As an interesting contra to the first exhibit of the financial condition of the First National Bank, the following statement is given for the year ending March 11, 1882.

Resources.--Loans and discounts, $607,822.74; overdrafts $15,956.84; U. S. Bonds to secure circulation, $50,000; other stocks, bonds and mortgages, $7,117.33; due from approved reserve agents, $48,875.78; due from other National Banks, $32,233.47; due from State Banks and bankers, $3,125.76; real estate, furniture and fixtures, $35,000; current expenses and taxes paid, $4,852.53; checks and other cash items, $12,734.74; bills of other banks, $6,256; fractional paper currency, nickels, and pennies, $23.20; specie, $31,776.80; legal tender notes, $23,000; redemption fund with U. S. Treasurer five per cent of circulation, $2,250; total, $881,725.19.

Liabilities.--Capital stock paid in , $100,000; surplus fund, $25,000; undivided profits, $11,015.87; National Bank notes outstanding, $45,000; individual deposits subject to check, $316,462.04; demand certificates of deposit, $103,282.87; time certificates of deposit, $111,956.85; due to other National Banks, $4,803.80; due State banks and bankers, $93,703.76, $630,209.32; notes and bills re-discounted, $70,500; total, $881,725.19.

Marsh Brothers & Mosher, private bankers, established themselves in Lincoln, October 1, 1878. The firm is composed of C. W. Marsh, W. W. Marsh and R. C. Outcalt. The capital stock is $50,000. They do a general banking business and have so prospered that the bank has just been established in new and elegant quarters.
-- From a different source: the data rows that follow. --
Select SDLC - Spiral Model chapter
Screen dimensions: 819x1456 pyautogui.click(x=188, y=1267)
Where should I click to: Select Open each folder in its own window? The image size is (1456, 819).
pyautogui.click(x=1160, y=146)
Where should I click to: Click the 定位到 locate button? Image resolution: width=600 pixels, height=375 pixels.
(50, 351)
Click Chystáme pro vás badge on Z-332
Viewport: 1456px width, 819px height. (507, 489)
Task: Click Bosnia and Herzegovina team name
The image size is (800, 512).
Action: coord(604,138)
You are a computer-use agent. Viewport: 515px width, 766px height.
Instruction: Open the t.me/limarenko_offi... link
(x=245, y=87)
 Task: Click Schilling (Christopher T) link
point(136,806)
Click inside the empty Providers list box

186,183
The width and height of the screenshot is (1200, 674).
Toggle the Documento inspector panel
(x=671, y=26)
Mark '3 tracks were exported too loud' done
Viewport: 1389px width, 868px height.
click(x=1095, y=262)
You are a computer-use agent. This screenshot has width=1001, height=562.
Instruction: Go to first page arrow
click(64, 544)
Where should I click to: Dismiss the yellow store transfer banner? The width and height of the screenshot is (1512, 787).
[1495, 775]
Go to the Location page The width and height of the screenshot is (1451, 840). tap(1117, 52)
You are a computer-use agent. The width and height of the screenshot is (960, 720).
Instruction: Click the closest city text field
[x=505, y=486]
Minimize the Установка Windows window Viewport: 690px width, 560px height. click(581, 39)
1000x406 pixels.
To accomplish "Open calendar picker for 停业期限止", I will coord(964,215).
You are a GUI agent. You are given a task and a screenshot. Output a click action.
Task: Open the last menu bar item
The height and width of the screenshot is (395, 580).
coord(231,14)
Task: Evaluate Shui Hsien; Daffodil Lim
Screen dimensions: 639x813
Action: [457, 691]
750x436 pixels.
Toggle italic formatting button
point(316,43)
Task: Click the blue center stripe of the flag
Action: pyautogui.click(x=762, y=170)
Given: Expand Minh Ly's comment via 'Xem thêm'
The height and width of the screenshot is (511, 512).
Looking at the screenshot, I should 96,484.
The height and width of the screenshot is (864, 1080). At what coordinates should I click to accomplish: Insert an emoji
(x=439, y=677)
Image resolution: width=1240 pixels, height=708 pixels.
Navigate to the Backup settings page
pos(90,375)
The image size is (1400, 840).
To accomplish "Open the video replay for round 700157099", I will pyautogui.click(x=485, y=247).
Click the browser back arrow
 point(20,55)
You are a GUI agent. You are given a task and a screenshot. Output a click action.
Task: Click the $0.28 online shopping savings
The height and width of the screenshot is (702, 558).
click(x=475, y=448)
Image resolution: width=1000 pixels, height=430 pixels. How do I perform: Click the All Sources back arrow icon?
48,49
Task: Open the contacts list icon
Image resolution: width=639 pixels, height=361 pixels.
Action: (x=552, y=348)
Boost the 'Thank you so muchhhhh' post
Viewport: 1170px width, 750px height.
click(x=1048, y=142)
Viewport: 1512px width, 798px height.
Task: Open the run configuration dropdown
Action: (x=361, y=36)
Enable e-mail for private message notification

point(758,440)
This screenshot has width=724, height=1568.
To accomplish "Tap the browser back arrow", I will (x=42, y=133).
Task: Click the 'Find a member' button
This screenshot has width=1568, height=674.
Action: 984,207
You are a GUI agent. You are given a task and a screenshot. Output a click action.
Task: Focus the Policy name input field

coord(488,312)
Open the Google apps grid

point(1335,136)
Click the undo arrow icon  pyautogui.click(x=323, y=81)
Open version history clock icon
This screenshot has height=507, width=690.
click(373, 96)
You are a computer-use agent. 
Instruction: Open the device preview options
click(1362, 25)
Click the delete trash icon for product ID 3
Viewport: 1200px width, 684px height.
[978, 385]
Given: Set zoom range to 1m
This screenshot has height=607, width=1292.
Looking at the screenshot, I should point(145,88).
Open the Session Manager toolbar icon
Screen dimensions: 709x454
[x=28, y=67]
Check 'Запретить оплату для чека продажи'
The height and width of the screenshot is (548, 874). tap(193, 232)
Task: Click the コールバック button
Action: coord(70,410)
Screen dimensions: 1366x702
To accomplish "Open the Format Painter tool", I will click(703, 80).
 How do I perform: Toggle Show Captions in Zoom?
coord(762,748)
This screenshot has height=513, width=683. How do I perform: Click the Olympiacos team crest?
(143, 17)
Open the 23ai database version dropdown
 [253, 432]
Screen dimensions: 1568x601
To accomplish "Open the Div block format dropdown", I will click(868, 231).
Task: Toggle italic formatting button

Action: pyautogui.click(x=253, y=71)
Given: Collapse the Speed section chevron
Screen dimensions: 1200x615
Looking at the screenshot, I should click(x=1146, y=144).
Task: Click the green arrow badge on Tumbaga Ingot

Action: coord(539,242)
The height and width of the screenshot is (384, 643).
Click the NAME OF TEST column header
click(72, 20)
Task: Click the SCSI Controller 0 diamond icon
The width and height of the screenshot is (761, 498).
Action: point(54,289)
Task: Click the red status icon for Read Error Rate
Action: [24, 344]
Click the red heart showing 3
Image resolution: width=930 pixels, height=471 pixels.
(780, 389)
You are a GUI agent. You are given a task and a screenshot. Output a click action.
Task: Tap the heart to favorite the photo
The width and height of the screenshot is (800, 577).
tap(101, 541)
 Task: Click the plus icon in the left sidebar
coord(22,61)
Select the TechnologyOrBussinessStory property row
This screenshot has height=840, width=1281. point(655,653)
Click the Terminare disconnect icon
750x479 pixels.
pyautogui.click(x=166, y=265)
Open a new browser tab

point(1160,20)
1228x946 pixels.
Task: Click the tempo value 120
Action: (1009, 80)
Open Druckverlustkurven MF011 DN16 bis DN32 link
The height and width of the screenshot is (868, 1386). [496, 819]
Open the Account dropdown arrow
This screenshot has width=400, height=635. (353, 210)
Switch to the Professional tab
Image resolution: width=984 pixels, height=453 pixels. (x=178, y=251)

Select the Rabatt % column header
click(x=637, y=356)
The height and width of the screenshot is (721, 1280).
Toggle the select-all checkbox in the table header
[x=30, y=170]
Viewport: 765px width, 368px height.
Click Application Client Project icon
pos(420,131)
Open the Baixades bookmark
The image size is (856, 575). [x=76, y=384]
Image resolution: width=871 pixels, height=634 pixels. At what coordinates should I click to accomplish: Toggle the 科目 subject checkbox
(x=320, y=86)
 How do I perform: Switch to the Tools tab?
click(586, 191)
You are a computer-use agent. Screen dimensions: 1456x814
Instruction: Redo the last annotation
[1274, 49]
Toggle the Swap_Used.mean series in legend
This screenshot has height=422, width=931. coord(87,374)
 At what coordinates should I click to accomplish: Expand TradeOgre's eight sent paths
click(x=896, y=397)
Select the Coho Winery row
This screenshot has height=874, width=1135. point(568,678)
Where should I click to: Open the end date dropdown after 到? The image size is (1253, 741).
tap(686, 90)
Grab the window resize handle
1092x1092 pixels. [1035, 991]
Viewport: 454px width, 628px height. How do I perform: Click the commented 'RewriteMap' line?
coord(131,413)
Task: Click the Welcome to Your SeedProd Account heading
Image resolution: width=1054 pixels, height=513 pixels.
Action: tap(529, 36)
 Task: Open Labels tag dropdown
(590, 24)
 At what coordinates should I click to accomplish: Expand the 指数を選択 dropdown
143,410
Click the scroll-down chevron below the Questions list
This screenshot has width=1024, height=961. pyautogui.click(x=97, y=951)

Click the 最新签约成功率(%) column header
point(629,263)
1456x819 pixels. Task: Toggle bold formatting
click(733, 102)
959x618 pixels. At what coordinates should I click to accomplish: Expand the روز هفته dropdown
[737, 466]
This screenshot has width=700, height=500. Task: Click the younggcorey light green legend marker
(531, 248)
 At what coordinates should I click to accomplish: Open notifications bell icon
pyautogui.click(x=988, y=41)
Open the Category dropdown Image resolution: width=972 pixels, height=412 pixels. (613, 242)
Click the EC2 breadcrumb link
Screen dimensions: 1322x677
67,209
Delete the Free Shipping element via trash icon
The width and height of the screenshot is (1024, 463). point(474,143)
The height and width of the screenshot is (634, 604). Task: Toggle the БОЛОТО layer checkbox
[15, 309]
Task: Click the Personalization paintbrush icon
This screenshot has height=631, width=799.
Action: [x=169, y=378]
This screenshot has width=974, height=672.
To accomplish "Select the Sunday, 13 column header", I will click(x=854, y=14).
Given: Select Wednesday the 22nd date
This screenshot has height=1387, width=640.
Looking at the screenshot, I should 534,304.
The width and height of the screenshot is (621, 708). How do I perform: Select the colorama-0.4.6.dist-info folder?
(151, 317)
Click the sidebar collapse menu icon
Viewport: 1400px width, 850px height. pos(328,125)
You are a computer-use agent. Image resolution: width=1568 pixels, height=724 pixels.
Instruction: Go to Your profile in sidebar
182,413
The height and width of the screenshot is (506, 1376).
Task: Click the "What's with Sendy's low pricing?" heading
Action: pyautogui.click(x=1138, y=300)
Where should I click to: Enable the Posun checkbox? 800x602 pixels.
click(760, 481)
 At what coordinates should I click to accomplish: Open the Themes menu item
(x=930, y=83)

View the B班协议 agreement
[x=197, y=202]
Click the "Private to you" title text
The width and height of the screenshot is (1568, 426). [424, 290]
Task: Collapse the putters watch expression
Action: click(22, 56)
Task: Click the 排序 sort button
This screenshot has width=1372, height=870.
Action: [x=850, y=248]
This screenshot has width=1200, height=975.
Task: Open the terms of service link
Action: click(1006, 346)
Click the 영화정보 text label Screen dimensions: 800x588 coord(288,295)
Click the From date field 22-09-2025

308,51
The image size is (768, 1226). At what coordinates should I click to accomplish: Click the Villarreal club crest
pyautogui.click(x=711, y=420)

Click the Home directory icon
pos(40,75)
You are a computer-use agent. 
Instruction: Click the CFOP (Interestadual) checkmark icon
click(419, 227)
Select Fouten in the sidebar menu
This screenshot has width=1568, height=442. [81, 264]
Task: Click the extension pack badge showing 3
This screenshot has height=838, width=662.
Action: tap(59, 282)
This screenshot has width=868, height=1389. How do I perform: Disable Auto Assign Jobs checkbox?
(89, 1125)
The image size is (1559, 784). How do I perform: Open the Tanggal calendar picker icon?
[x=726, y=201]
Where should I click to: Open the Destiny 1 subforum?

There are a number of splendidly conducted hotels in Lincoln and many which meet the moderate wants of the general public. Those which lead are the Commercial Hotel, Arlington and Oriental. For sketches of other public houses reference is made to the biographical department of this work.

Corner Eleventh & P. Sts.
Lincoln, Nebraska
J. J. Imhoff, Proprietor
Good Sample Rooms on First Floor

Commercial Hotel.--The original building was erected several years before J. J. Imhoff came into possession of it in November, 1872. It was then known as the Douglas House, and had a frontage of forty-four feet on Eleventh street. Additions have since been made repeatedly until its dimensions are now 150x108 ½ feet. It contains 135 rooms with accommodations for from 200 to 250 guests. Mr. Imhoff has some $85,000 invested in this metropolitan public house and is famous all over the western country for the perfection of his accommodations.

Arlington House.--Situated corner of Ninth and Q streets. is comparatively a new building, and is managed in first class style. The building was completed in the spring of 1880 by J. S. Atwood, its present owner, at a cost of $30,000. Joseph Opelt was the first landlord, its present proprietor being J. G. McIntyre. The Arlington House finds accommodations for 150 guests, having seventy rooms. Its dimensions are 110x110 feet.

Oriental Hotel.--This building, a fine two-story structure, with mansard roof, is situated on the southwest corner of K and Thirteenth streets. It was erected in 1871 and purchased by J. N. Townley, its present proprietor, in October, 1881. It is maintained in elegant style, contains fifty-four rooms, and will accommodate 150 guests.